:: STATED TASK ::
Convert every line of the material below into a JSON list of strings, one string per line, leaving out any blank lines.

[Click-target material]

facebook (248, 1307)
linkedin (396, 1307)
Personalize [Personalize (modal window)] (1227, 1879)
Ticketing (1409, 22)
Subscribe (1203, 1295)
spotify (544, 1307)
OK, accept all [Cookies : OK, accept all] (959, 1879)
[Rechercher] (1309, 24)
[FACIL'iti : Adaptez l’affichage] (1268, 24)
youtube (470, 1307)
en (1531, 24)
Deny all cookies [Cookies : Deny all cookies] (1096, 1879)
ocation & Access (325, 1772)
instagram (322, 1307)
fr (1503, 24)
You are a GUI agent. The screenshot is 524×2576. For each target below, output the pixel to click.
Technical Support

:: SOLUTION TO THE PROBLEM ::
[
  "facebook (248, 1307)",
  "linkedin (396, 1307)",
  "Personalize [Personalize (modal window)] (1227, 1879)",
  "Ticketing (1409, 22)",
  "Subscribe (1203, 1295)",
  "spotify (544, 1307)",
  "OK, accept all [Cookies : OK, accept all] (959, 1879)",
  "[Rechercher] (1309, 24)",
  "[FACIL'iti : Adaptez l’affichage] (1268, 24)",
  "youtube (470, 1307)",
  "en (1531, 24)",
  "Deny all cookies [Cookies : Deny all cookies] (1096, 1879)",
  "ocation & Access (325, 1772)",
  "instagram (322, 1307)",
  "fr (1503, 24)",
  "You are a GUI agent. The screenshot is 524×2576. For each target below, output the pixel to click.",
  "Technical Support"
]